I have Make the Cut which has a simple rhinestone feature. Would SCAL 3 Pro or Funtime Pro 2014 offer better rhinestone features? Just starting out. Need some opinions of users to help decide.


----------



## sjidohair (Apr 9, 2008)

what machine are you cutting to? I also have make the cut and funtime 2014 so i can do some comparing for you, if you need.


----------



## cbs1963 (May 31, 2007)

Thanks Sandy, I have a Cameo and a Laserpoint 24. Would probably use the Cameo to make templates more than the laserpoint. I have made a couple of very simple templates using MTC. Just trying to find something to help make template making easier without spending a lot.
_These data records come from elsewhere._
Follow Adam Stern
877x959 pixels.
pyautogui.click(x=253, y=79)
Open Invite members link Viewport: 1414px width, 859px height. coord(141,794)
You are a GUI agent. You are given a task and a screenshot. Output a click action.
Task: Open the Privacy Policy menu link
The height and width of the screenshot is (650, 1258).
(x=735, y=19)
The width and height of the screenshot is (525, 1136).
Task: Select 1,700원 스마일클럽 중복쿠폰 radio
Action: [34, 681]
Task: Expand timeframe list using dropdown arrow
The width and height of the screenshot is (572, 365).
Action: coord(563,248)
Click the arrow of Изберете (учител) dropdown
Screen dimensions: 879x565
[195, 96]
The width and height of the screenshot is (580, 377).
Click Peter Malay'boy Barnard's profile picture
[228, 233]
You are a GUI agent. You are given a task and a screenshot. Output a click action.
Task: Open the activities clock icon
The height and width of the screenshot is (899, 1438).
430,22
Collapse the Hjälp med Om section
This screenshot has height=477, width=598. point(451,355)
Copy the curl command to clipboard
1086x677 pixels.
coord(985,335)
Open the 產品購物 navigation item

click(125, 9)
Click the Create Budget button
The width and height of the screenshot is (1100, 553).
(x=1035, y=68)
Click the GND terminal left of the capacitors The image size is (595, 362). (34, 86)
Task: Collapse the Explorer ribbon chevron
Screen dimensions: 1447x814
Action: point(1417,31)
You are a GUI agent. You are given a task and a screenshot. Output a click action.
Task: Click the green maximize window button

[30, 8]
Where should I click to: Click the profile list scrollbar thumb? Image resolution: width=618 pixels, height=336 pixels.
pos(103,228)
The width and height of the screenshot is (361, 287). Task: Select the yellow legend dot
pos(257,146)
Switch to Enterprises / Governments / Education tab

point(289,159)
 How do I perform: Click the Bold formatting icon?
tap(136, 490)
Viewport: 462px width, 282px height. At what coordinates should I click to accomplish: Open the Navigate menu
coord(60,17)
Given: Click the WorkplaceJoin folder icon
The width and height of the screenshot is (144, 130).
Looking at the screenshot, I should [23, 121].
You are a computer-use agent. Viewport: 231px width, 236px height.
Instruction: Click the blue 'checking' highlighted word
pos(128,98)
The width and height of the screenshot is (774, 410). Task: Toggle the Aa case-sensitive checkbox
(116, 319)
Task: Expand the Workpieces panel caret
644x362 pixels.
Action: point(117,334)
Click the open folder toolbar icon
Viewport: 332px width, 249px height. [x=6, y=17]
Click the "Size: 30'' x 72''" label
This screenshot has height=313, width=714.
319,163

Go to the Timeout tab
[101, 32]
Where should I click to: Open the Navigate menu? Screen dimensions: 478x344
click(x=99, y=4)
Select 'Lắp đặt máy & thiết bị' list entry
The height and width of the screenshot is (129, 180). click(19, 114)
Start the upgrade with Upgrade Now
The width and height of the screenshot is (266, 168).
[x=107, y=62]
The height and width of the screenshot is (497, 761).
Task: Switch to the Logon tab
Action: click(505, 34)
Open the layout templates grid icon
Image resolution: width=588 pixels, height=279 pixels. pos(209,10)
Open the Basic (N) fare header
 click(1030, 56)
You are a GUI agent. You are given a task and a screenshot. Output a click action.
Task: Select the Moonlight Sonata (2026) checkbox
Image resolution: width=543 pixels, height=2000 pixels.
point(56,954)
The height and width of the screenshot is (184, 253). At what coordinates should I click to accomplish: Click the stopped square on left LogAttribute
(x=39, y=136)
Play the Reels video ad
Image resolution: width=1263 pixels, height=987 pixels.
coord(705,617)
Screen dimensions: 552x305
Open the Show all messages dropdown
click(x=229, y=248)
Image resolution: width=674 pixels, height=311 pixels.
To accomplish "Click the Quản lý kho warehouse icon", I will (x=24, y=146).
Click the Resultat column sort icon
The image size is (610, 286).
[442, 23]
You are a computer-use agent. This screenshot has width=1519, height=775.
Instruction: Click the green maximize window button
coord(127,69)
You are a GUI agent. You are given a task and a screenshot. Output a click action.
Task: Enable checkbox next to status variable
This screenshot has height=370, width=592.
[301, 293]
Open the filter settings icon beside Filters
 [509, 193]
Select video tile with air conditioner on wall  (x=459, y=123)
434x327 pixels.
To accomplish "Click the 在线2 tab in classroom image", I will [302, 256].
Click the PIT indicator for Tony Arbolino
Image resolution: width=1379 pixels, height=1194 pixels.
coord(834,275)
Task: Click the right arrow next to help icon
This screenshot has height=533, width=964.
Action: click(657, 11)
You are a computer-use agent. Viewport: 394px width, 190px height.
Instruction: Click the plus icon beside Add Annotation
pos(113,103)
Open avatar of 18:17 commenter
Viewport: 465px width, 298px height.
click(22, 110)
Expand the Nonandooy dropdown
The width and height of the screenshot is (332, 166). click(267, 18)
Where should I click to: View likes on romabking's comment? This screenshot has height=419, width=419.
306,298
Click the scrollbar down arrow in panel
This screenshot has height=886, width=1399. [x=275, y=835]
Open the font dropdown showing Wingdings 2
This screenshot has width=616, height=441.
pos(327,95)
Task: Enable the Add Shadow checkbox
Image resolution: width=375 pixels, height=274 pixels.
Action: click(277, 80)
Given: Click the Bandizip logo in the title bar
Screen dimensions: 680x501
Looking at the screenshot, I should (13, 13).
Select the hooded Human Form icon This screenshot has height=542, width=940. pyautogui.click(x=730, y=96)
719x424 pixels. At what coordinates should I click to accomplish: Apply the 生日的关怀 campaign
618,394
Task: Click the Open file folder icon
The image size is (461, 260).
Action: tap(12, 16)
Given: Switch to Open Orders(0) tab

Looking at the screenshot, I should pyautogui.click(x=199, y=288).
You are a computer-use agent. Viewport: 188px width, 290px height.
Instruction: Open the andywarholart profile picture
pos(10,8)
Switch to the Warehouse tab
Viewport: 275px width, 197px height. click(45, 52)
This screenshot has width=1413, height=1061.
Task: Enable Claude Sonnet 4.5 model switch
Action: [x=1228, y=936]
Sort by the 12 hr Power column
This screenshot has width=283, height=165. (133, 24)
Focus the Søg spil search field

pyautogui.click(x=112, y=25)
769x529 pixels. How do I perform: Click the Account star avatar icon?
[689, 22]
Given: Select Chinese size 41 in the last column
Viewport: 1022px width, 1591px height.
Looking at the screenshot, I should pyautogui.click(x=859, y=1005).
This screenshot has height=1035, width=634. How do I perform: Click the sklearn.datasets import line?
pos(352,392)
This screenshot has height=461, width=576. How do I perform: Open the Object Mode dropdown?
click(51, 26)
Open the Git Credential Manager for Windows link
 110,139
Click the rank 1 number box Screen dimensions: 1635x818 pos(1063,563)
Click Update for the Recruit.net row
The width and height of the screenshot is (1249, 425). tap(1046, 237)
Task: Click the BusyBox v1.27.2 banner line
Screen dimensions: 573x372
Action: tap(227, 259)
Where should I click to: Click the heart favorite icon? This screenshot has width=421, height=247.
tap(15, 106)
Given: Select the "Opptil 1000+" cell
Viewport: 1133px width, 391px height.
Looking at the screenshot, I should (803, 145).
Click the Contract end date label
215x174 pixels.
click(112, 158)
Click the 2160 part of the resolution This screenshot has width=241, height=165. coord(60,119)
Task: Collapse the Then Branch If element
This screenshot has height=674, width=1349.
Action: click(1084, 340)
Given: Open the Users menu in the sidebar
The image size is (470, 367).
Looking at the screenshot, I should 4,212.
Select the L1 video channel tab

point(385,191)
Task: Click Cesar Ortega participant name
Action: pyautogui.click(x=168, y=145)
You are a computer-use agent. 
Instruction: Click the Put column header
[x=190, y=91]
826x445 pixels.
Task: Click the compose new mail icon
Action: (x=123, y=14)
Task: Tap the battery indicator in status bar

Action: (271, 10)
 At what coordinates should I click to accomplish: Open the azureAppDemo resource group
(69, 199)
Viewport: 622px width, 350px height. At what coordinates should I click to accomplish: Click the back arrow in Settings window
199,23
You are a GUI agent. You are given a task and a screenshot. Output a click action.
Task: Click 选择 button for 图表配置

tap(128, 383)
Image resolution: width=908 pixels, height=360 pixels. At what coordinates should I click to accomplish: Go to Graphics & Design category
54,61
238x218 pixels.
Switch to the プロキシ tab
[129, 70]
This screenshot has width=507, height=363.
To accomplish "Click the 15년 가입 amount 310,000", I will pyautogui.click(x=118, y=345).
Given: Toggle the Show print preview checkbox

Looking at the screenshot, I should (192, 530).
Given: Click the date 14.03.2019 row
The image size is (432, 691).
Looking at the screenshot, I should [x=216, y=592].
What do you think about Funtime, I was looking at the Pro version.


----------



## BML Builder (Jul 8, 2008)

I have the Funtime, but I don't have the Make the Cut so I can't give you comparison. I will tell you that the Funtime is a good little program for starting out. It is one of the best at stoning lettering. It is also very easy to learn and there is a lot of tutorials out there on the forum and on youtube.


----------



## cbs1963 (May 31, 2007)

Thanks for the info Marilyn. Over the years I have purchased many things I thought would make what I was doing easier, only to realize it did not. That's why I asked the forum. I don't need the very best, but something competent would be nice. MTC's rhinestone feature is very basic. Just looking for a little more.


----------



## Clair9103 (Jul 12, 2012)

This question is old from back in July this year. However, I have three softwares on my computer that I work from Sure Cut A Lot is one with some basic functions that you can work with to do at lease something. Winpcsign is more advance and can do a lot more. Sure Cut A Lot is more of a problem with me because it does not have simple functions that it should like enter if you have more than one line. You have to position the cursor there. A lot of thing this software lacks but you can make something happen.


----------